:: TEXT EXTRACT ::
7 bad habits that hurt your credit score

7 bad habits that hurt your credit score

author: Bryony Pearce

By Bryony Pearce

You could be harming your credit score without even realising it. Limit your damage today by nipping these bad habits in the bud.


Are you fed up with your credit score holding you back? Are you sick of missing out on the best deals? And do you feel like you’re facing a never-ending blackhole trying to improve your rating?

Did you just answer yes, yes, and yes?

Then strap in. Because if you’re guilty of any of the following bad habits, that could be why.

1. Making endless applications

Each full application you make shows up on your credit history. In the eyes of a lender, making lots of applications for credit in a short space of time can make you look desperate for cash – and this could be a red flag that your money management isn’t the best.

There’s a simple solution to this, though. To avoid making lots of applications, see if you can check your eligibility before you apply. If you get the go ahead, you’ll be able to apply in confidence – instead of falling into the trap of blindly applying and getting turned away.

2. Not signing up to vote 

Lenders see if you’re on the electoral roll to check you are who you say you are. So, to put it simply, if you’re not registered to vote they can’t do this as easily. And, if they can’t be sure of your identity, they can’t be certain it’s not financial fraud, which means they can’t be certain they’ll get their money back.

Don’t worry, getting yourself signed up to the electoral roll is super easy. Head over here to get the wheels in motion.

3. Missing a payment

When you take out a form of credit, you’re agreeing to repay the money you’ve been lent month by month. If it’s a credit card, this’ll be with at least the minimum payments each month. And if it’s a loan, you’ll pay pre-agreed instalments over a set period of time.

If you miss a payment it’ll leave a mark on your credit history and drag your credit score down, because let’s be honest, it doesn’t look great to potential lenders. All lenders mostly want is the reassurance they’ll get back what they lend to you – on time and without fuss, and a missed payment goes against this.

4. Using too much credit

Using too much of your existing credit can give your credit score a knock. Why? Because it hurts your credit utilisation ratio, making it look like you’re depending on money that’s not actually yours.

In Layman’s terms, your credit utilisation ratio is the difference between how much credit you’ve used vs how much credit you’ve got available to you.

For example, if you’ve got a credit card with a £2,000 limit and a £3,000 personal loan to your name and you’ve used £2,500 of them combined, your credit utilisation ratio would be 50% - which isn’t ideal.

:: SOURCE RECORDS ::
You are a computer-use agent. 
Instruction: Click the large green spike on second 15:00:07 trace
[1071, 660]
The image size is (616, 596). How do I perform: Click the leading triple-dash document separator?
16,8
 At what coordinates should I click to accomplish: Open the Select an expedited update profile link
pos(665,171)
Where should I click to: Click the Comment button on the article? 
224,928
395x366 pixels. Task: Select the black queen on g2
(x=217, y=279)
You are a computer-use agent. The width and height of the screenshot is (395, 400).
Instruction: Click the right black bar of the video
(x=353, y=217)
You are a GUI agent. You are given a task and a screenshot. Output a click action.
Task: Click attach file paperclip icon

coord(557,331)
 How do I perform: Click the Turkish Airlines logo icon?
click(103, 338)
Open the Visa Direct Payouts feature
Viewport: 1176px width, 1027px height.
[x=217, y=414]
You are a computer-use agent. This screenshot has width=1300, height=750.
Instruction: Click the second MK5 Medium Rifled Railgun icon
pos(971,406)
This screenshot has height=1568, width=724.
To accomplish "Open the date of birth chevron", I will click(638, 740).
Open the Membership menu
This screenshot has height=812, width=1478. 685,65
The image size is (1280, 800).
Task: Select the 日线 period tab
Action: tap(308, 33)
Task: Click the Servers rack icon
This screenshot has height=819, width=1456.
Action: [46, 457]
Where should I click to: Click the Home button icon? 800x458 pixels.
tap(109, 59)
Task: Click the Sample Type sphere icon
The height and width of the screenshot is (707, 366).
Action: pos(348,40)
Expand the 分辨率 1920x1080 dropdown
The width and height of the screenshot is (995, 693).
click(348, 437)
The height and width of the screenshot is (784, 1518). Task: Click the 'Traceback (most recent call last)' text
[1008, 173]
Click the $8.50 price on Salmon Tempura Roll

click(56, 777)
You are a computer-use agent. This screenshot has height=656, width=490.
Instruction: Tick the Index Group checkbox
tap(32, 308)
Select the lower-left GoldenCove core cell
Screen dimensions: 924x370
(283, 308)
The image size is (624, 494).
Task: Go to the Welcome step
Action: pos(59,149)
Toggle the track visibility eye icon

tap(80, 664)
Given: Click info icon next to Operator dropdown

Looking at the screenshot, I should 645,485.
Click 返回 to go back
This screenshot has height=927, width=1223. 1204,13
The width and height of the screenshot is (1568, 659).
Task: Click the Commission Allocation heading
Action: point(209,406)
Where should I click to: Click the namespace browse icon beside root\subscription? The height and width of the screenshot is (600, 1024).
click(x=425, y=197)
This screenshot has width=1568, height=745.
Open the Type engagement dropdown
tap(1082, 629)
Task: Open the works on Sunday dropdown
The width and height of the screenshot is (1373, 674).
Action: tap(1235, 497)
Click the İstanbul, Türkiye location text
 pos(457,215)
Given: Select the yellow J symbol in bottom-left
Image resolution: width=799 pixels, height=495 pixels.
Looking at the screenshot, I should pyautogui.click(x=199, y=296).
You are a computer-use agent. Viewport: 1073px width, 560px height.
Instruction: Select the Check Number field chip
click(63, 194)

:: PROMPT A ::
Copy the entries word for word, starting at the line that contains "Task: Click the Servers rack icon" and ending at the line that contains "Action: point(209,406)", with both of those lines included.
:: PROMPT B ::
Continue the article on bad habits that hurt your credit score from the point where it stops.

:: TASK OUTPUT A ::
Task: Click the Servers rack icon
This screenshot has height=819, width=1456.
Action: [46, 457]
Where should I click to: Click the Home button icon? 800x458 pixels.
tap(109, 59)
Task: Click the Sample Type sphere icon
The height and width of the screenshot is (707, 366).
Action: pos(348,40)
Expand the 分辨率 1920x1080 dropdown
The width and height of the screenshot is (995, 693).
click(348, 437)
The height and width of the screenshot is (784, 1518). Task: Click the 'Traceback (most recent call last)' text
[1008, 173]
Click the $8.50 price on Salmon Tempura Roll

click(56, 777)
You are a computer-use agent. This screenshot has height=656, width=490.
Instruction: Tick the Index Group checkbox
tap(32, 308)
Select the lower-left GoldenCove core cell
Screen dimensions: 924x370
(283, 308)
The image size is (624, 494).
Task: Go to the Welcome step
Action: pos(59,149)
Toggle the track visibility eye icon

tap(80, 664)
Given: Click info icon next to Operator dropdown

Looking at the screenshot, I should 645,485.
Click 返回 to go back
This screenshot has height=927, width=1223. 1204,13
The width and height of the screenshot is (1568, 659).
Task: Click the Commission Allocation heading
Action: point(209,406)

:: TASK OUTPUT B ::
As a rule of thumb, creditors like to see your ratio hovering around the 30% mark.

4. Closing accounts too soon

Closing down your accounts too soon can damage your credit score in a couple of ways. Firstly, it can increase your credit utilisation ratio and secondly, it can reduce your length of credit history.

For example, if you’ve got a credit card, you’ve had it for several years, and you’ve always cleared your credit in full at the end of the month, this’ll go a long way in showing current and future lenders you’re a reliable and responsible borrower, and a pretty safe bet.

Instead of closing the account and stripping yourself of all its advantages, it might be a wiser idea to keep it open and spend on it little and often, so you can reap the rewards you’ve built up.

6. Lack of variety

Another thing lenders like to see is diversity. Generally speaking, people with top credit scores tend to have a mix of credit accounts against their name - like a credit card, a personal loan, and a mortgage.

So, why do they like to see this? Mainly because it shows you can successfully juggle a number of different credit types. It’s particularly valuable to have both instalment credit (your loans and mortgages) and revolving credit (credit cards being the most common type) on your record, because it shows you’re responsible regardless of the repayment plan.

7. Not cutting ties with old connections

Last but by no means least are your financial associations. If you’ve taken out a joint loan with anyone, their financial history will then be linked to yours, which means lenders can see it when reviewing your credit file.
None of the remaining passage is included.